Here is the task for the listing below: output exactly the lines from the one containing "Where should I click to: Select" through the one containing "You are a GUI", and leave out the pictures.
━━━━━━━━━━━━━━━━━━━━
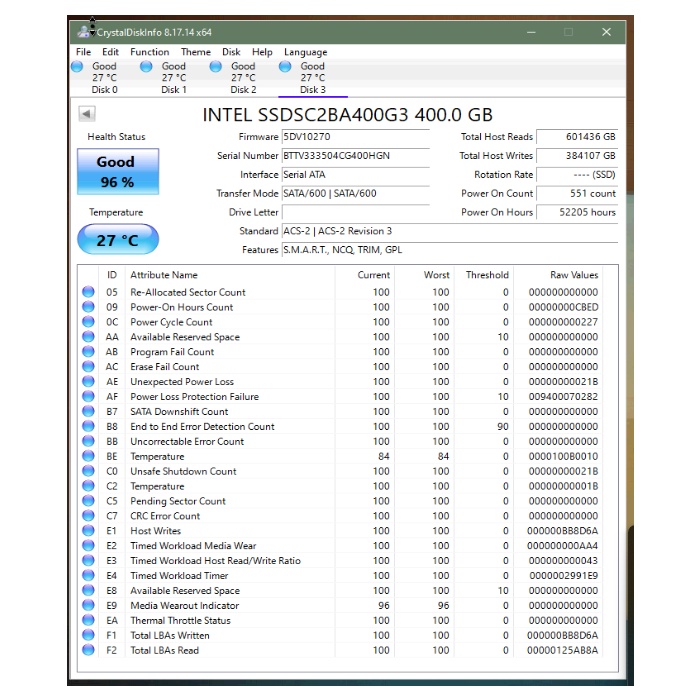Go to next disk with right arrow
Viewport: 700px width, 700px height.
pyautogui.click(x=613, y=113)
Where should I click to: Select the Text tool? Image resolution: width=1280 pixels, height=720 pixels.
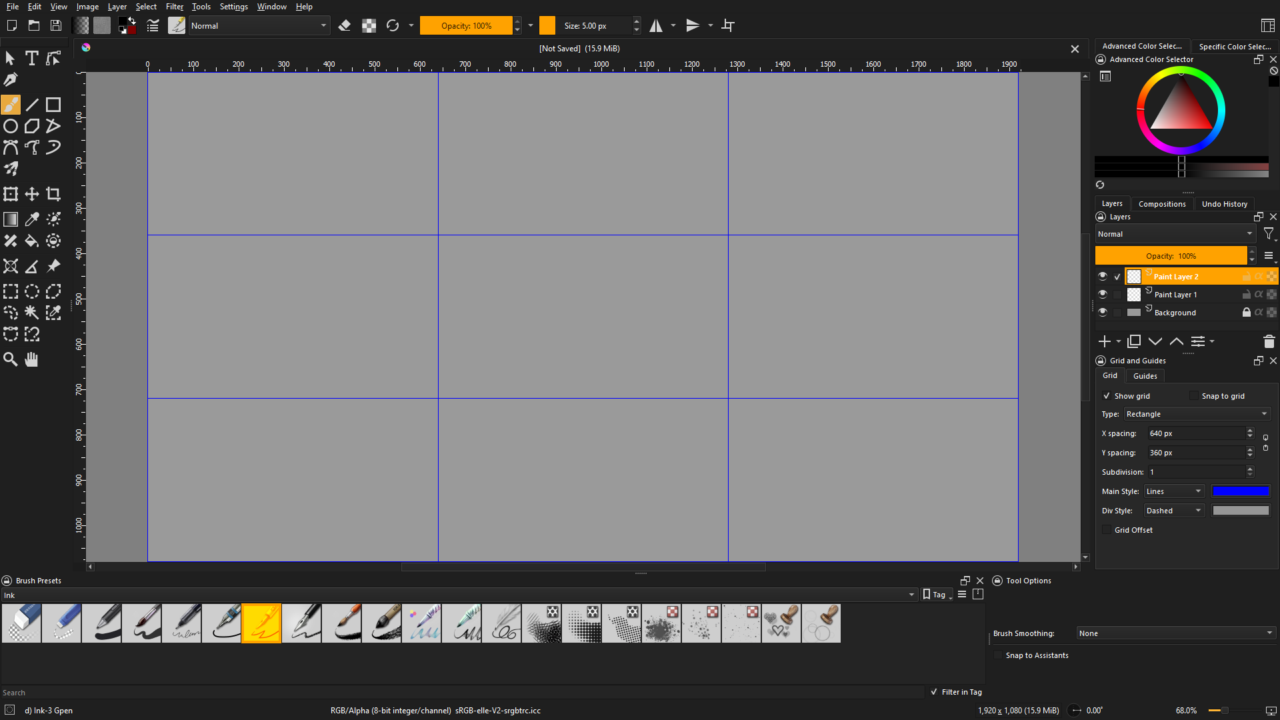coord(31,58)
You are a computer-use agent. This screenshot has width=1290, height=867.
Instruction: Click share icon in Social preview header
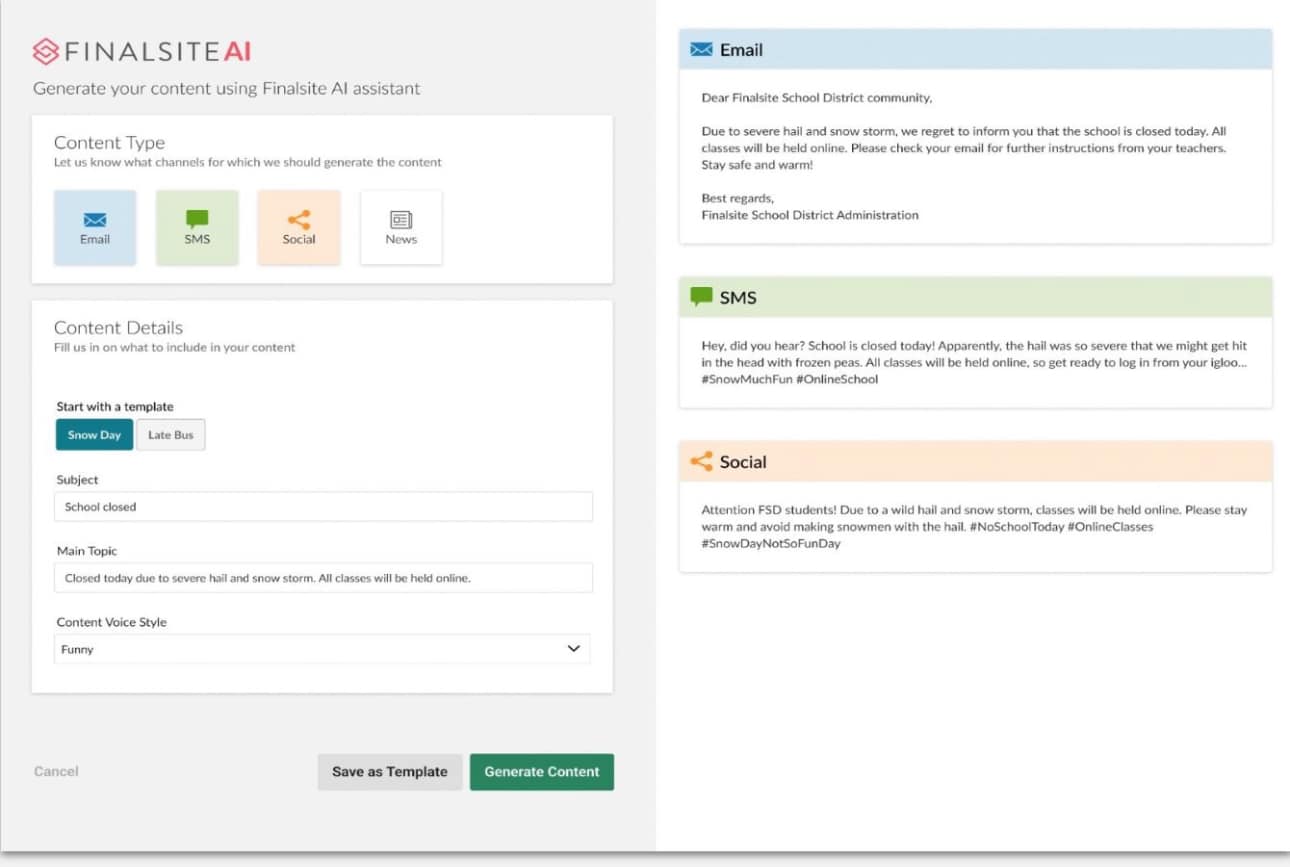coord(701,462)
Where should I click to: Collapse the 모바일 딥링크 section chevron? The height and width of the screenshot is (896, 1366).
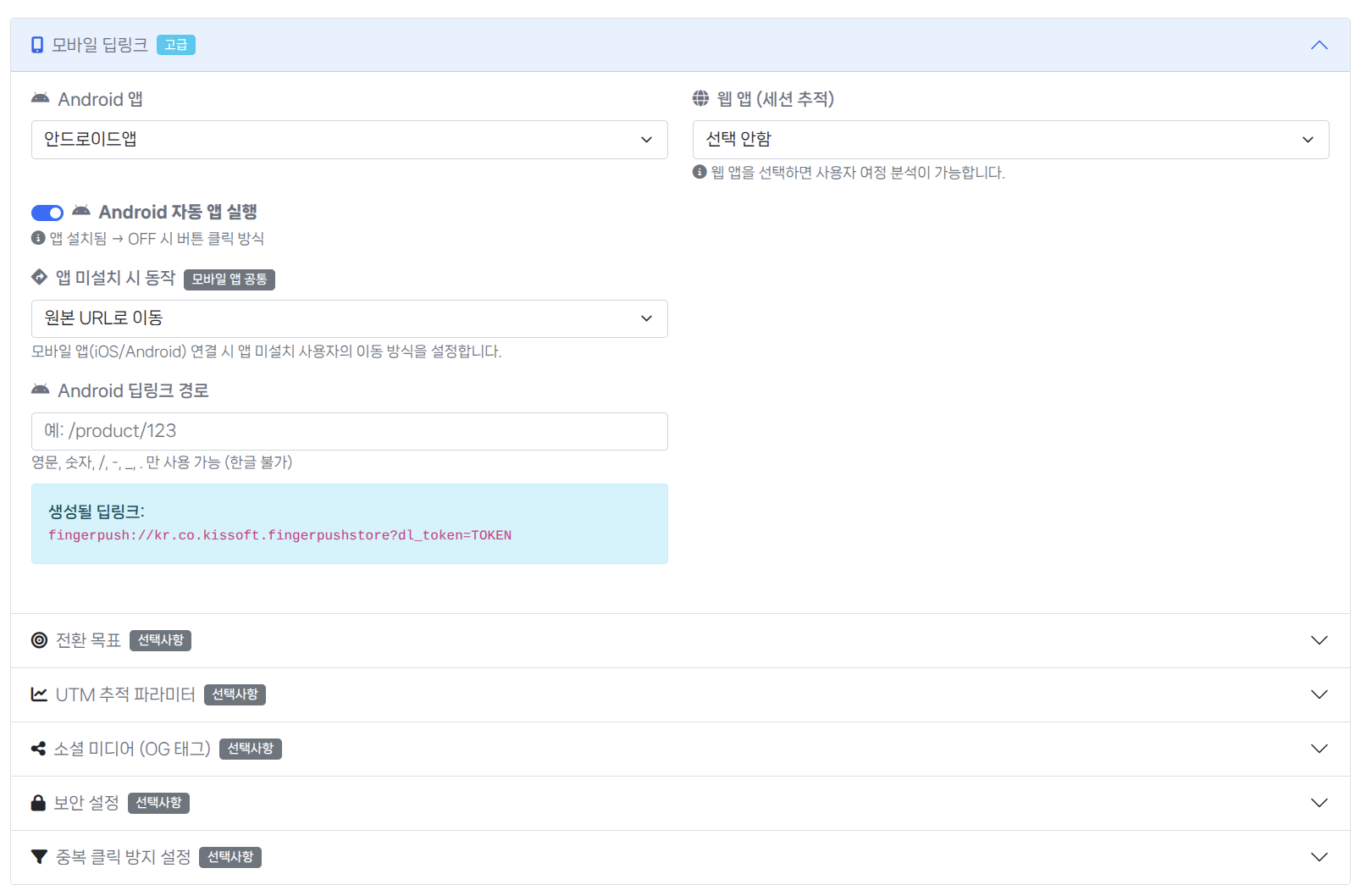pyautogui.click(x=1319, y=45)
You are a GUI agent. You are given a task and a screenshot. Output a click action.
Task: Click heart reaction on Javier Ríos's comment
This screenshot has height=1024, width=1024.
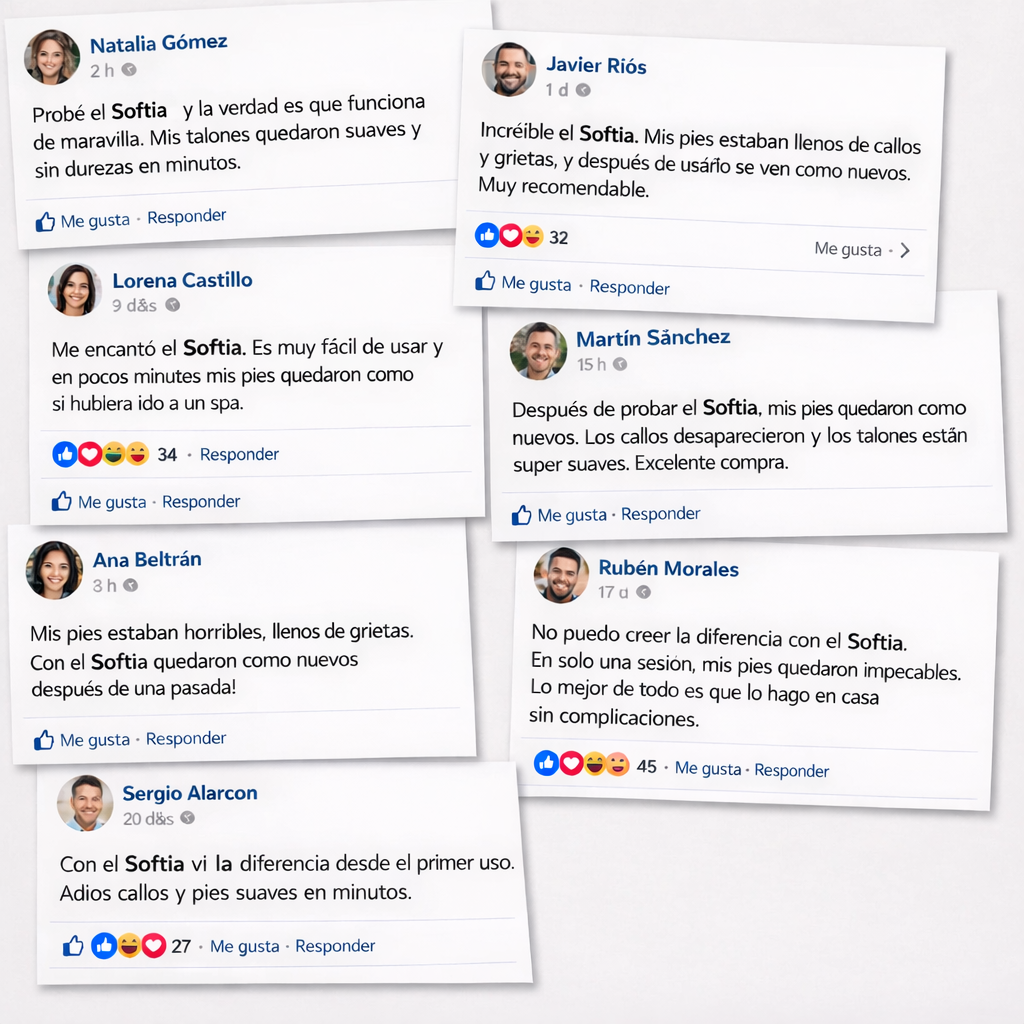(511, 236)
━━━━━━━━━━━━━━━━━━━━
Completed task -
Where should I click to: Select the Text tool? Image resolution: width=1280 pixels, height=720 pixels.
coord(31,58)
You are a computer-use agent. This screenshot has width=1290, height=867.
Instruction: Click share icon in Social preview header
coord(701,462)
Where should I click to: Collapse the 모바일 딥링크 section chevron? The height and width of the screenshot is (896, 1366).
pyautogui.click(x=1319, y=45)
You are a GUI agent. You are given a task and a screenshot. Output a click action.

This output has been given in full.